«Ne abbiamo combinata un’altra». Il pensiero di coach Paolo Seletti rende bene l’idea: le sue ragazze terribili e dispettose hanno compiuto l’ennesima impresa della stagione, trascinando la strafavorita Alpo alla bella di domenica. Dopo il 2-0 rifilato a Milano, dominatrice del girone A, ecco la prestigiosa vittoria contro la squadra più forte del girone B che dovrà sudarsi fino in fondo l’agognata promozione.
«Era l’ultima partita in casa - continua Seletti - ci tenevamo particolarmente a salutare il pubblico faentino con una di quelle prestazioni che ci hanno fatto voler bene durante tutta la stagione. È stata una gara bellissima, un successo veramente notevole a coronamento di un percorso abbastanza impressionante, anche considerando la nostra età media attorno ai 20 anni».
Il segreto della nuova, splendida vittoria manfreda è di natura mentale, ancor prima che tecnica. «Siamo entrati emotivamente nella serie. La differenza con garauno è stata palese, si è visto sia in campo, sia fuori. Noi abbiamo bisogno di questa cosa qua, la parola chiave è “irriverenza”, perché le ragazze sono estremamente coraggiose e a dispetto dell’età, sono delle vere e proprie leonesse. Alcune stanno giocando in condizioni a dir poco precarie ma sanno andare oltre qualsiasi problema».
Il merito della E-Work è non aver fatto prendere fiducia alle avversarie, che quando si scatenano, sono devastanti. «Abbiamo giocato in maniera più conforme alla nostra pallacanestro, tornando alla nostra identità. È stato fondamentale aver costretto la leader indiscussa dell’Alpo, Peresson, a faticare per tenere le redini della gara. Alla fine ha segnato 25 punti ma contrariamente a garauno, non le abbiamo regalato niente.
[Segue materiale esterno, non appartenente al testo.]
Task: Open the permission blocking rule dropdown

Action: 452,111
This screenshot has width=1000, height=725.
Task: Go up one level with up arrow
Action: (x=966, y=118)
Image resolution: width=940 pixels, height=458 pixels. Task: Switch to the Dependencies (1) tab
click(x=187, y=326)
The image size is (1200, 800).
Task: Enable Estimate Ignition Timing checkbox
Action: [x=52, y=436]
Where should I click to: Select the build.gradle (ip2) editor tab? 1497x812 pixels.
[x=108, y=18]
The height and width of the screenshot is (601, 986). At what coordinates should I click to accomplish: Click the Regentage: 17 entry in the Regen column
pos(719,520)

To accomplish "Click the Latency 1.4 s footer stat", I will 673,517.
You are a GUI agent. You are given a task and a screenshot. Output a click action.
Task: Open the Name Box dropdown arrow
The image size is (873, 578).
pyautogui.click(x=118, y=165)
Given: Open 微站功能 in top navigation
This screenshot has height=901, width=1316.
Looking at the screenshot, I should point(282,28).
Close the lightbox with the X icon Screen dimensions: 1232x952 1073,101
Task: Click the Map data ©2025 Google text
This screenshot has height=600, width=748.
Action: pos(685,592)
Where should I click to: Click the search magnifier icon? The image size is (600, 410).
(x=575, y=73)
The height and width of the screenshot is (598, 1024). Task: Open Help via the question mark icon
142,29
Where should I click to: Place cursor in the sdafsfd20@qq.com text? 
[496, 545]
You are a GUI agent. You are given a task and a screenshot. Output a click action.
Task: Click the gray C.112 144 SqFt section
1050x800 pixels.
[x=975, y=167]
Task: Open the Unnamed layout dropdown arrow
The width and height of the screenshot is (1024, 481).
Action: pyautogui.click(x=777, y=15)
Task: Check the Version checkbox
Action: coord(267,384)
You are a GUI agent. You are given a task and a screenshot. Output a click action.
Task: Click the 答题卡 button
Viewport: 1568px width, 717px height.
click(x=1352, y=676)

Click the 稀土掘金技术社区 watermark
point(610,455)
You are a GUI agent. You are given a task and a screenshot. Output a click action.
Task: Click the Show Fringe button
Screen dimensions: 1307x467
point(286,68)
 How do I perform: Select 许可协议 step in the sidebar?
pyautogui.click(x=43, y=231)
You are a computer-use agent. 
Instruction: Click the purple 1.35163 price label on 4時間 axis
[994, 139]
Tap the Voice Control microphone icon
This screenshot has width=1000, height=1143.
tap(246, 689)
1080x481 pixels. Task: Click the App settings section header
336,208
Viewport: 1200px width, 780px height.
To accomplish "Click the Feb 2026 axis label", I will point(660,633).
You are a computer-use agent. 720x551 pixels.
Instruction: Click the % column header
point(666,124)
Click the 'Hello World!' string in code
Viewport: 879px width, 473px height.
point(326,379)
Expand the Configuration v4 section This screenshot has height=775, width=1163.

A lei e a nessuna delle sue compagne, come si evince dalle loro percentuali».
Nella bella di domenica la E-Work non avrà nulla da perdere. «Ma non saliremo a Villafranca con il marchio della rassegnazione, anzi sono convinto che venderemo carissima la pelle. L’Alpo resta nettamente favorita, però sa che abbiamo compreso lo spirito della finale e la promozione dovrà conquistarsela tutta».
Contrariamente alla società faentina, quella veneta la serie A1 se la può permettere, ma questo è un altro discorso. In campo si penserà solo a segnare un punto in più.